Search code examples
regexpython-re

Find the shortest match between two occurrences of a pattern


I'm using the pattern \\n(((?!\.g).)*?\.vcf\.gz)\\r to match the desired sub-string in a string. In the following example string the match is in the middle of the string, engulfed by two \r\n.

"\r\n1115492_23181_0_0.g.vcf.gz.tbi\r\n1115492_23181_0_0.vcf.gz\r\n1115492_23181_0_0.vcf.gz.tbi\r\n..."
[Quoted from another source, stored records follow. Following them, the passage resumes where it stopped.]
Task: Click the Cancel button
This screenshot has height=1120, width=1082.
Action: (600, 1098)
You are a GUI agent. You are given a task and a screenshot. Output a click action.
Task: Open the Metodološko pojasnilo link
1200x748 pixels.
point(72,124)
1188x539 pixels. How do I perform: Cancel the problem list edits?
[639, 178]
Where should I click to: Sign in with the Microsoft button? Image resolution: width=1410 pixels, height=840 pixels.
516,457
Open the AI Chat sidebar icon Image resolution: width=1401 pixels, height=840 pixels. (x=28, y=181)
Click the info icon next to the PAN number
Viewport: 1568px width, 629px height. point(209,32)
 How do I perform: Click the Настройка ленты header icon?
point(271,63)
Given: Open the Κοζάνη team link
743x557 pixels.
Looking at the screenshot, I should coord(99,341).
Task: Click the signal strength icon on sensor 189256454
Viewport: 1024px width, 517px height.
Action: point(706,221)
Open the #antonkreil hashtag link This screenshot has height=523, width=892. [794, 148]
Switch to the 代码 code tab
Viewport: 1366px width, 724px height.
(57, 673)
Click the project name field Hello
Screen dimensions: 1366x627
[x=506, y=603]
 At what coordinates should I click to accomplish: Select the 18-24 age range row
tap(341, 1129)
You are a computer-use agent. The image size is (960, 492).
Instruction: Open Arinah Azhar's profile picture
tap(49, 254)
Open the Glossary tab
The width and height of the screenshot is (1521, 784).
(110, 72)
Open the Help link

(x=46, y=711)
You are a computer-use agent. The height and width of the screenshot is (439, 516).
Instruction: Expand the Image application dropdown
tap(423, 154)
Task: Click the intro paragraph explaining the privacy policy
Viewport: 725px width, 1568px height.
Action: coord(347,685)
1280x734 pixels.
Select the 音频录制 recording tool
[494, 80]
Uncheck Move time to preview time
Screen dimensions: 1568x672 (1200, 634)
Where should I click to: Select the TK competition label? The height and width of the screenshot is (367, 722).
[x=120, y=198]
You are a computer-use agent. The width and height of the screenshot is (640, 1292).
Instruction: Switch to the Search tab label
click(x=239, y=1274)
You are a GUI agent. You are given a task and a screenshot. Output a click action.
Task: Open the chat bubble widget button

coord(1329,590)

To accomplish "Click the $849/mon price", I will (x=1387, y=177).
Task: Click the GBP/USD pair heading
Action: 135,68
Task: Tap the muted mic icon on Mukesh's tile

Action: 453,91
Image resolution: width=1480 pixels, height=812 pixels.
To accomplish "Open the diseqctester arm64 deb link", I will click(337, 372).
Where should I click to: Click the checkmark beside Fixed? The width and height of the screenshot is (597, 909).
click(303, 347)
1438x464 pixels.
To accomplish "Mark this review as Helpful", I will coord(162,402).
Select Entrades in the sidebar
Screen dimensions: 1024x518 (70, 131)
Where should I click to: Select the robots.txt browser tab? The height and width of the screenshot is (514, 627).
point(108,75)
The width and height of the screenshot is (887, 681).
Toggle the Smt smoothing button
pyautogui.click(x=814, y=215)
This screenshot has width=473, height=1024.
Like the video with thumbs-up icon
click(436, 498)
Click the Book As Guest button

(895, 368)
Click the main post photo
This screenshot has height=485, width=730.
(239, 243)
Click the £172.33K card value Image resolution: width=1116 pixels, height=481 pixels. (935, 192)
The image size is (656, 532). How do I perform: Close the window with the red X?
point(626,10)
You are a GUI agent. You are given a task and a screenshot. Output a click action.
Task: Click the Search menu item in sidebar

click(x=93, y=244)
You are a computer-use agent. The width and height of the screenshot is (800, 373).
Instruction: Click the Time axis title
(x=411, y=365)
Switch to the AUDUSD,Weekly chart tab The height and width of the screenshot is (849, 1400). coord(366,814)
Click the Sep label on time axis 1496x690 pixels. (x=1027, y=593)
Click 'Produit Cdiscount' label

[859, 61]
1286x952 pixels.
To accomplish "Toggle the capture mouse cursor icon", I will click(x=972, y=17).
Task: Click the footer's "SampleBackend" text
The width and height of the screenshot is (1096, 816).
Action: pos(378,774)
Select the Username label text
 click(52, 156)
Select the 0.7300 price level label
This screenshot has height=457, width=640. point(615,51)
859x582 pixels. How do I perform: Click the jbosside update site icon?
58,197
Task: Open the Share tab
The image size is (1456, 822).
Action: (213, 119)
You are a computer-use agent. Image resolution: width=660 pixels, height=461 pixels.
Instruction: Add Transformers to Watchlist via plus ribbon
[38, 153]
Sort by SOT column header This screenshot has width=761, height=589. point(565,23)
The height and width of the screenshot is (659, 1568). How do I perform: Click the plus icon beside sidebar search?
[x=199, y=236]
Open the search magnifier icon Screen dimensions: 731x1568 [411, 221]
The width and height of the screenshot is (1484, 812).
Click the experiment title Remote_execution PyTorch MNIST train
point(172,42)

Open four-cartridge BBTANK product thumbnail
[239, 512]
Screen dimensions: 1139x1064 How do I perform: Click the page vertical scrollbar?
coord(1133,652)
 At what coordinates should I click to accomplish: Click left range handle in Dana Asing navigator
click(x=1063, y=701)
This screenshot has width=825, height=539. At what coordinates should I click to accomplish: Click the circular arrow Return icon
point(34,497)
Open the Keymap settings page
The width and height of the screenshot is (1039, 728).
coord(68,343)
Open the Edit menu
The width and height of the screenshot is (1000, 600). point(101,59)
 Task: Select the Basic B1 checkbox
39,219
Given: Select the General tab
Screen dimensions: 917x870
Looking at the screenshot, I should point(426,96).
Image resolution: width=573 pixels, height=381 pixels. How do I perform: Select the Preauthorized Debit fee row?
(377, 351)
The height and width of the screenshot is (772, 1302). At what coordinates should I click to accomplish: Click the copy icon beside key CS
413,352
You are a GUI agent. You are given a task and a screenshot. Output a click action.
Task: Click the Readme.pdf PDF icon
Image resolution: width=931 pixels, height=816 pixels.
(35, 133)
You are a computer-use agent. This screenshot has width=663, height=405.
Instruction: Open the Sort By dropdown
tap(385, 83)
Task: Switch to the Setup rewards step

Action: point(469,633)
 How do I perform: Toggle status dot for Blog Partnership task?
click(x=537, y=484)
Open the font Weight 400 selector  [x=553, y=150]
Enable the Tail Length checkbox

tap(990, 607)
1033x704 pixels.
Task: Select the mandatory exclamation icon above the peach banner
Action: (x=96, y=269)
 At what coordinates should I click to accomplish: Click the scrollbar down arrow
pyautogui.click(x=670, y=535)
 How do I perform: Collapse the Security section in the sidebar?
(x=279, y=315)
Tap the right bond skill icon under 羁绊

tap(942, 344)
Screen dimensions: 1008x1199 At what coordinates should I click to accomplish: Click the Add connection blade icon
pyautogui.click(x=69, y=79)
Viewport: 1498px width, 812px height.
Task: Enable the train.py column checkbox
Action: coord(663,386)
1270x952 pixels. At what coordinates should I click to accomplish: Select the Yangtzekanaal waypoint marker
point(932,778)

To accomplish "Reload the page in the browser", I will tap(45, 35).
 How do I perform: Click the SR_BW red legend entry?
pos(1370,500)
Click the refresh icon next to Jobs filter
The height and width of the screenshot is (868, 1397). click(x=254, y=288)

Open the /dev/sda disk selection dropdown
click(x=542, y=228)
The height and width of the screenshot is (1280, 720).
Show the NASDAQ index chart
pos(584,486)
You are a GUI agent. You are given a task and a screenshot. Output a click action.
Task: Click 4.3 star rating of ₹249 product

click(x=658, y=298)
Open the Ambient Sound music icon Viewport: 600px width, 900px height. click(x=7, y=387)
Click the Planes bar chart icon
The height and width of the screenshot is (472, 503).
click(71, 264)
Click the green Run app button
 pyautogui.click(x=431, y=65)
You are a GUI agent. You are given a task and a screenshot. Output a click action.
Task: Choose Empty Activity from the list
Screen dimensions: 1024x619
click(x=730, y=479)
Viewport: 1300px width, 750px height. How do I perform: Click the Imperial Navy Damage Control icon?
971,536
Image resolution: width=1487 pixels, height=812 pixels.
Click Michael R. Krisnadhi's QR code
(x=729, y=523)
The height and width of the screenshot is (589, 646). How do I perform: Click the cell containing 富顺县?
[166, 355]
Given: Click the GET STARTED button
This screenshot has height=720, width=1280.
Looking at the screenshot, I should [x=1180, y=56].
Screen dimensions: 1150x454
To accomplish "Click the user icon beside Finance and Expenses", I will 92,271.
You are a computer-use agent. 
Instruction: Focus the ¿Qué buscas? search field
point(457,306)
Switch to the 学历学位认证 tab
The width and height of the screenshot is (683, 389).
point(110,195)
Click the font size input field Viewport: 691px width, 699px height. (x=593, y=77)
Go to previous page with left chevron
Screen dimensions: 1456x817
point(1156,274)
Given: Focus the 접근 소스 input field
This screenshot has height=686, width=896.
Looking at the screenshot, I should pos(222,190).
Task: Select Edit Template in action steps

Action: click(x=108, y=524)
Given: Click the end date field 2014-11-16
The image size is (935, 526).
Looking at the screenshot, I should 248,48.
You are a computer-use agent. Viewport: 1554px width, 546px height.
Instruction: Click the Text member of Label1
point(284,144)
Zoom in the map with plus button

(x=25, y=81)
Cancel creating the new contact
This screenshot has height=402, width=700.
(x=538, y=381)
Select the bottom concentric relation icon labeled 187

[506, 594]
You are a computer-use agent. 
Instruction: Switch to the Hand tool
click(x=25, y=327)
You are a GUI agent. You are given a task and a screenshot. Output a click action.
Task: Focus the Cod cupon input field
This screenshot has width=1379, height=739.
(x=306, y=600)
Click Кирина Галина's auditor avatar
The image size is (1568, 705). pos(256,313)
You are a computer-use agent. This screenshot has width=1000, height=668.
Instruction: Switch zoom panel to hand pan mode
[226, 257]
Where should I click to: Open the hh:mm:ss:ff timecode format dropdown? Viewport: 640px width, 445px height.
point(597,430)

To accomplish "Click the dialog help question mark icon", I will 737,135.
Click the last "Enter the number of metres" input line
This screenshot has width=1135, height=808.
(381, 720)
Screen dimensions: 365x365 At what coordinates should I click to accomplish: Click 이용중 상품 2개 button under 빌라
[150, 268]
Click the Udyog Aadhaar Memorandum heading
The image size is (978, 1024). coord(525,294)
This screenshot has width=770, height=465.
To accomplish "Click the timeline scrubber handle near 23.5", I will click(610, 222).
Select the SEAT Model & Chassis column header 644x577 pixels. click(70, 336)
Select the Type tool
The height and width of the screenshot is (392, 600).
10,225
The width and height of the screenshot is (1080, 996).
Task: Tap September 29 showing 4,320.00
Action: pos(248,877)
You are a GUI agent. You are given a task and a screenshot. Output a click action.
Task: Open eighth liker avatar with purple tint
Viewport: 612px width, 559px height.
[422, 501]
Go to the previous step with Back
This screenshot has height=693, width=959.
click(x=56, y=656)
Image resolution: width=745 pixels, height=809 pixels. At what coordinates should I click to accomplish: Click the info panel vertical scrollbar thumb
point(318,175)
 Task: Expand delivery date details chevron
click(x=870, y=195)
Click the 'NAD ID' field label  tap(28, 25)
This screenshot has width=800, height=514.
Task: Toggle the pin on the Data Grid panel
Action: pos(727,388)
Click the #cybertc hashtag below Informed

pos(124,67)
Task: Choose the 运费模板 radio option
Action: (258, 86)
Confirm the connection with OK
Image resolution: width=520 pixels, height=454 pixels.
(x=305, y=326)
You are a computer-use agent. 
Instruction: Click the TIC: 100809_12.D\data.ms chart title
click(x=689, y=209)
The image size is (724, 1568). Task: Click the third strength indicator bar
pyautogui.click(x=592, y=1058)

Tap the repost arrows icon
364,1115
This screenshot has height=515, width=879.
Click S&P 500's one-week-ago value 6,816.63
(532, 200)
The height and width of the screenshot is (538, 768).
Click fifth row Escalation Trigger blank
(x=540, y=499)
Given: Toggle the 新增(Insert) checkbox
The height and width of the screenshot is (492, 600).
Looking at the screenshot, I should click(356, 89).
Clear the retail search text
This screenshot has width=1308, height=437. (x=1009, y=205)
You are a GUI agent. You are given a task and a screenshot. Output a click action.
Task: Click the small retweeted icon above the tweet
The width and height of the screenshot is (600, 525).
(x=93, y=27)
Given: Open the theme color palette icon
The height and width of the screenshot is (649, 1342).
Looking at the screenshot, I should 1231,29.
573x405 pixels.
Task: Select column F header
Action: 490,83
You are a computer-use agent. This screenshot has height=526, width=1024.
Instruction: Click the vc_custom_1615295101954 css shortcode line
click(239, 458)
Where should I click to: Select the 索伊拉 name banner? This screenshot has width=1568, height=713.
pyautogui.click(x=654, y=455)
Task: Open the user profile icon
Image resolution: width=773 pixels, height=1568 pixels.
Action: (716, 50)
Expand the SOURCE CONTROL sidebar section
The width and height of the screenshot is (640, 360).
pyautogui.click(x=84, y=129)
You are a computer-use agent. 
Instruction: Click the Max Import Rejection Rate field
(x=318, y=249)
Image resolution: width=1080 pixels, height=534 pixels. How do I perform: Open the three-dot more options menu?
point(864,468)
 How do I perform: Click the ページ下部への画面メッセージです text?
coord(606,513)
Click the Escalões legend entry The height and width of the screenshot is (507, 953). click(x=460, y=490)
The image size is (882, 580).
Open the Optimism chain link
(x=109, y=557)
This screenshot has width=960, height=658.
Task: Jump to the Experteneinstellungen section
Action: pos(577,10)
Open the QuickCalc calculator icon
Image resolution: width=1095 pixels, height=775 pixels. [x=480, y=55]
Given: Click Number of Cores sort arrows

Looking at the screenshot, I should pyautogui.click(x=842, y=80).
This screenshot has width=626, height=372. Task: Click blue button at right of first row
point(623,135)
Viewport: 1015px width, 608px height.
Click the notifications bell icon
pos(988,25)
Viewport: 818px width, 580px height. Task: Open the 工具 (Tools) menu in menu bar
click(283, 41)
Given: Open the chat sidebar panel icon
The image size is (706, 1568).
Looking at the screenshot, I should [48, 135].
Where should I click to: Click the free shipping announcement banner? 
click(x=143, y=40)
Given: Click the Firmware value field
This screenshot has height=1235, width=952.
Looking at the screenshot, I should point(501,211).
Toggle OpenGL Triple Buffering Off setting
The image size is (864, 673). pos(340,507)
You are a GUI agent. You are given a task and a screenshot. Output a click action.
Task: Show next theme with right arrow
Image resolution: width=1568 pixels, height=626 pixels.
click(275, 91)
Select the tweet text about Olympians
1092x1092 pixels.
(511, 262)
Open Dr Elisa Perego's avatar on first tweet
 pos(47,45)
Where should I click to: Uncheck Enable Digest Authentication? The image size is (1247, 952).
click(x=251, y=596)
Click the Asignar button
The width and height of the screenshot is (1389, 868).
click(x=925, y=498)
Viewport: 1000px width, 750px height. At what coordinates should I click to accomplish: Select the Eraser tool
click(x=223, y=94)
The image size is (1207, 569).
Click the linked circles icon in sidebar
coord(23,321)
Using the pattern above yields the desired string 1115492_23181_0_0.vcf.gz as well as 0.
My question is what would be the proper regular expression to get only the desired string.
Thanks.


Solution

  • You have the match equalling lines, so match the whole lines that do not contain .g anywhere before the .vcf.gz extension:

    import re
    text = "\r\n1115492_23181_0_0.g.vcf.gz.tbi\r\n1115492_23181_0_0.vcf.gz\r\n1115492_23181_0_0.vcf.gz.tbi\r\n..."
    m = re.search(r"^((?:(?!\.g).)*\.vcf\.gz)\r?$", text, re.M)
    if m:
        print(m.group(1)) # => 1115492_23181_0_0.vcf.gz
    

    See the Python demo.

    Details:

    • ^ - start of a line
    • ((?:(?!\.g).)*\.vcf\.gz) - Group 1:
      • (?:(?!\.g).)* - any char other than line break chars, one or more but as many as possible occurrences, that does not start a .g char sequence
      • \.vcf\.gz - a .vcf.gz string
    • \r? - an optional CR (carriage return)
    • $ - end of a line.